# Компьютерные технологии > Цифровое изображение >  Аналогового видео

## vicshark

Что мне нужно для перекидки с VHS камеры или видеомагнитофона  на компьютер?

----------


## Cheechako

Карта видеозахвата (или ТВ-тюнер) + провода:p. Можно использовать видеокарту, имеющую вход S-видео (не интересовался, есть ли такие среди более-менее современных:)).

----------


## vicshark

видеокарта радеон HD2600XT

----------


## Cheechako

Это стандартное решение с выходом S-видео; мне попадались в свои времена карты со входом, что позволяло непосредственно подключить, например, видеомагнитофон (изображение показывалось в окне + имелась возможность захвата; однако смысл такого решения не очень понятен, качество получалось средненькое).
Для аналоговой камеры вполне хватит относительно дешёвых устройств (по опыту запись с разрешением более 352*288 смысла не имеет, ну если только пытаться получить результат лучше исходной записи), у ТВ-тюнера есть преимущество в возможности использования его по назначению:).

----------


## vicshark

мне подогнали адаптер USB Video Genie  CM1150 для перекидования видео VHS на ПК. Проблема в том что драйвера нет под ХР, на установочном стоит w98. Пробовал найти, везде платные.
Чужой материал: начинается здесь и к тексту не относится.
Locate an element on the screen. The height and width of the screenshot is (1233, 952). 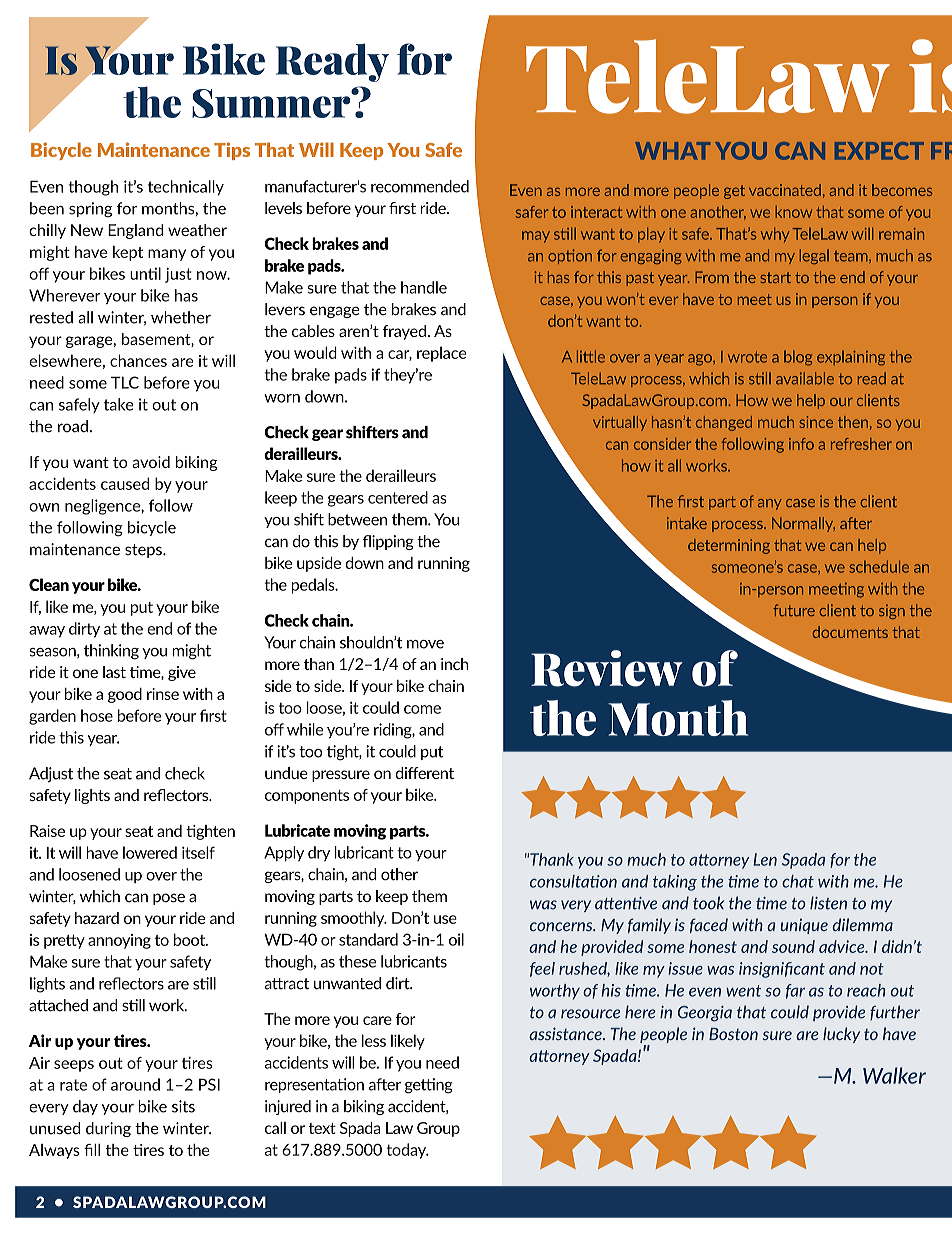
replace is located at coordinates (442, 354).
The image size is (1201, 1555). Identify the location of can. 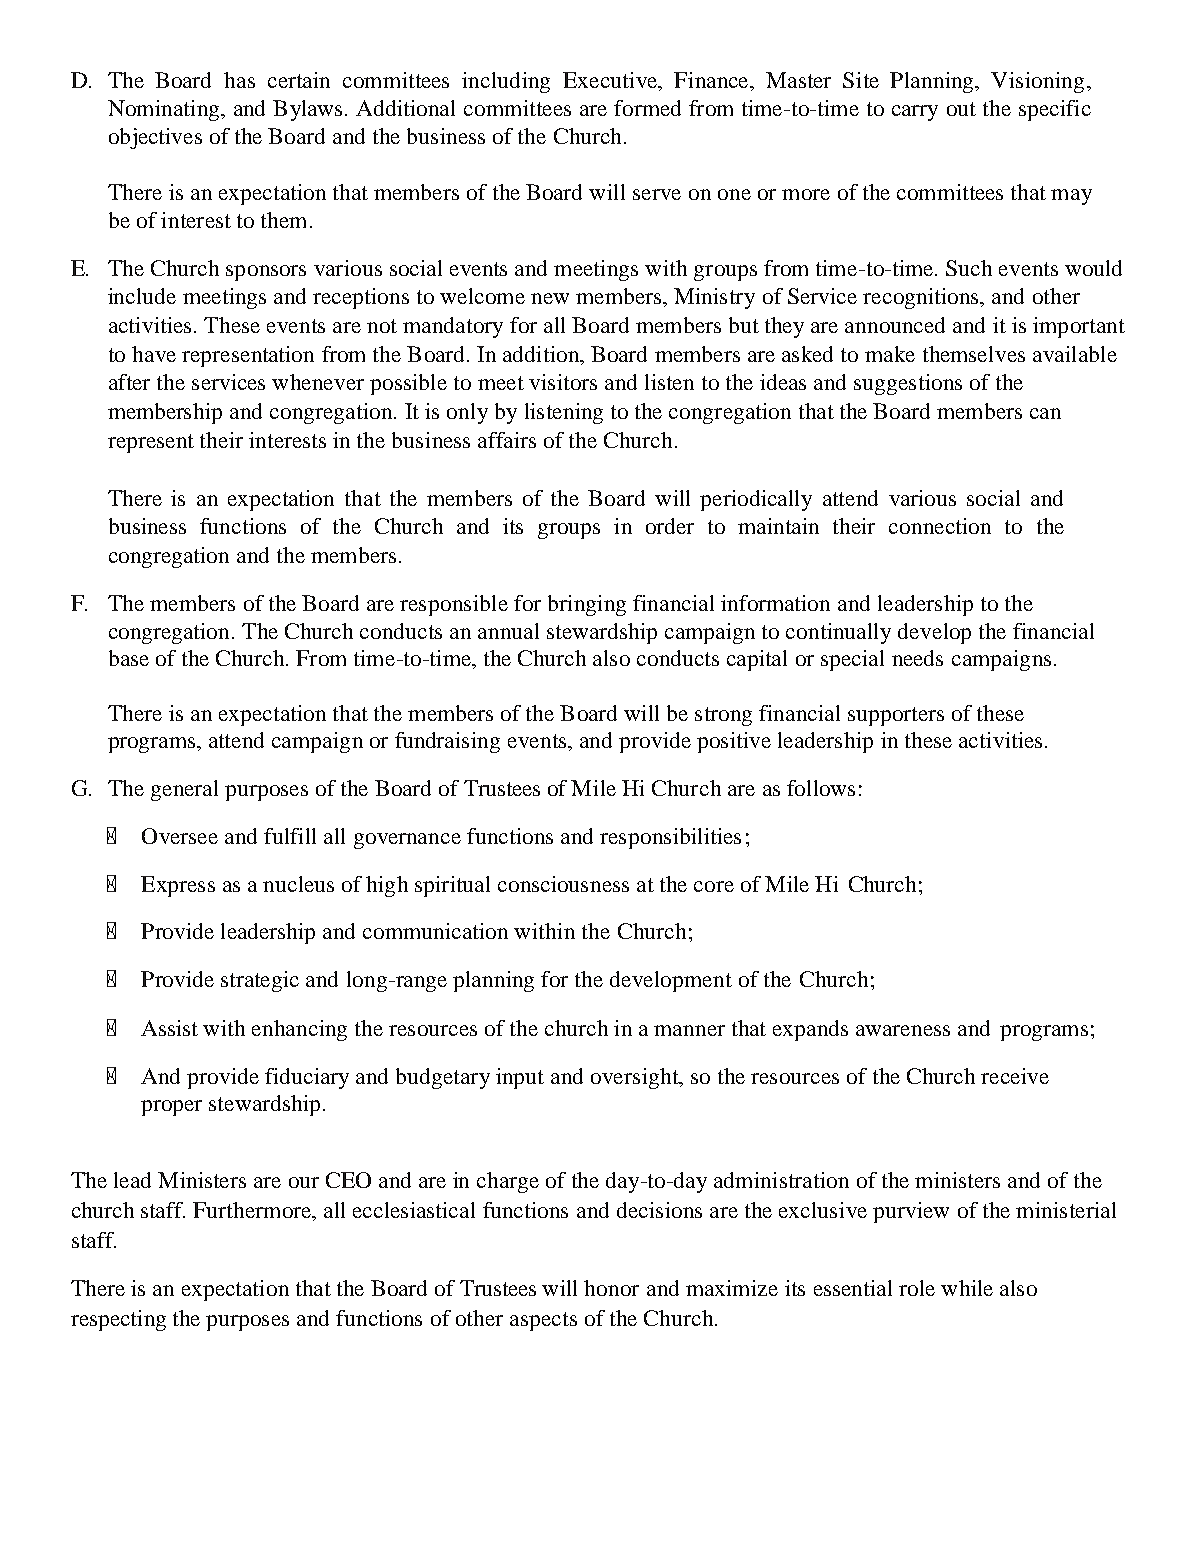
(1045, 413).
Подскажите где можно скачать?

----------


## Cheechako

Если я правильно понял, речь идёт о чём-то вроде такого:
http://www.shoptronics.com/usb-video...re-device.html
Можно поискать на http://www.driverguide.com/ (требуется бесплатная регистрация), там много экзотики, но для устройства времён Win98 драйвер найти трудно, м.б. проще будет использовать Win98 в виртуальной машине.

----------


## vicshark

К сожеленью я в этом делетант и использовать Win98 в виртуальной машине точно не смогу. Даже незнаю как это сделать.

----------


## Cheechako

В принципе, надо смотреть, что за устройство - как-то мало о нём Google рассказывает :(
Быть может, подойдёт драйвер от аналогичного.

----------


## vicshark

да может и подойдет, но я не нашел аналога драйвер

----------


## sazontik

Поставь ТВ тюнер имеющий видеозахват. Скачай к нему программу http://depositfiles.com/files/u9b7hcm1b

----------